We're getting ready to get into your come up in Lone Star.
Yep.
So the
Lone Star band started from my work at Opryland, where I meet a guy who's also working at Opryland, about 10 years older than me.
I've been doing that job for a while.
And he said, hey, you're from Texas, right?
I said, yeah, I grew up in Amarillo.
He said, well, I got some buddies.
He said, I'm from Garland, Texas, and a couple of my buddies also from Texas.
They're here in Nashville now.
We want to put a band together since we're all from Texas.
And he says,
Would you want to be in the band?
I said, I'd love to be in the band.
And he goes, You play bass, right?
I said,
I mean, sort of.
I mean, I mean, I can play one.
He goes, great, learn these songs.
And he hands me a cassette
of the like top 20 songs in country music that week.
Tells me to learn these songs.
We're having a rehearsal on Saturday.
You're going to meet all the guys.
Okay.
So I go call a friend of mine who is actually a bass player.
And I said, Hey,
I don't have a bass amp.
I don't have anything, really, nor do I really know how to play these songs.
Can you show me some stuff on the bass?
Because I've got a rehearsal in like five days.

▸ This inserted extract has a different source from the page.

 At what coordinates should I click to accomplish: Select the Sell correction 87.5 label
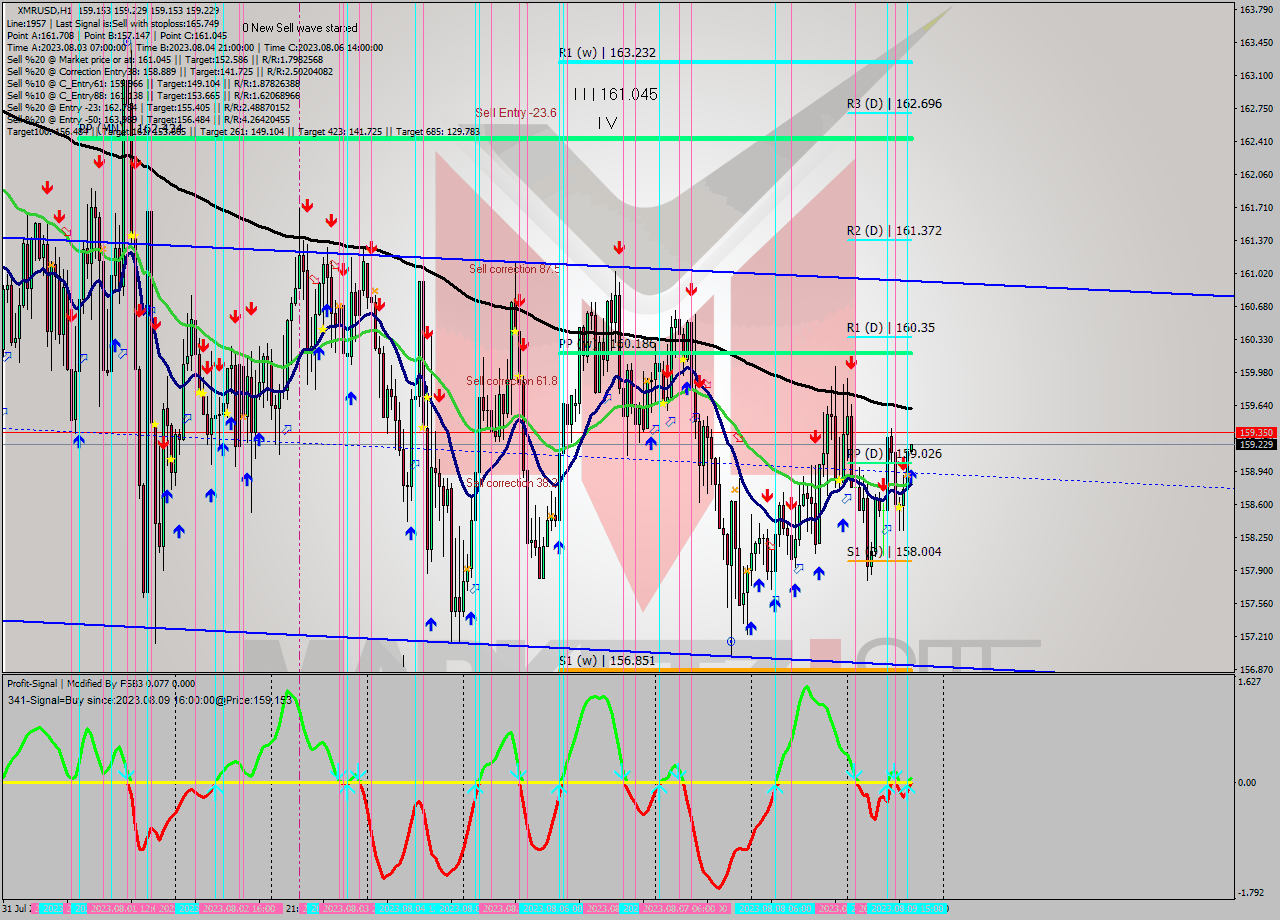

I go get with this guy, and he's showing me how to play this bass and how to follow it.
So I practice and practice and practice.
I go to the rehearsal.
I walk in with a pawn store-level bass,
carrying my cable in my hand, no case, no nothing.
And these are all like pro guys out of Texas.
They've been playing the honky talk circuits in Texas for a decade.
So they're legit musicians down there.
And they're looking at me like, looking at Dean going, who is this guy walking in here?
Dean's like, just wait till you hear him sing.
Just wait till you hear him sing.
It's like, okay.
And so I was terrible on the bass, but I was the only guy in the band that could sing higher than Richie McDonald, who's the lead singer of Lone Star.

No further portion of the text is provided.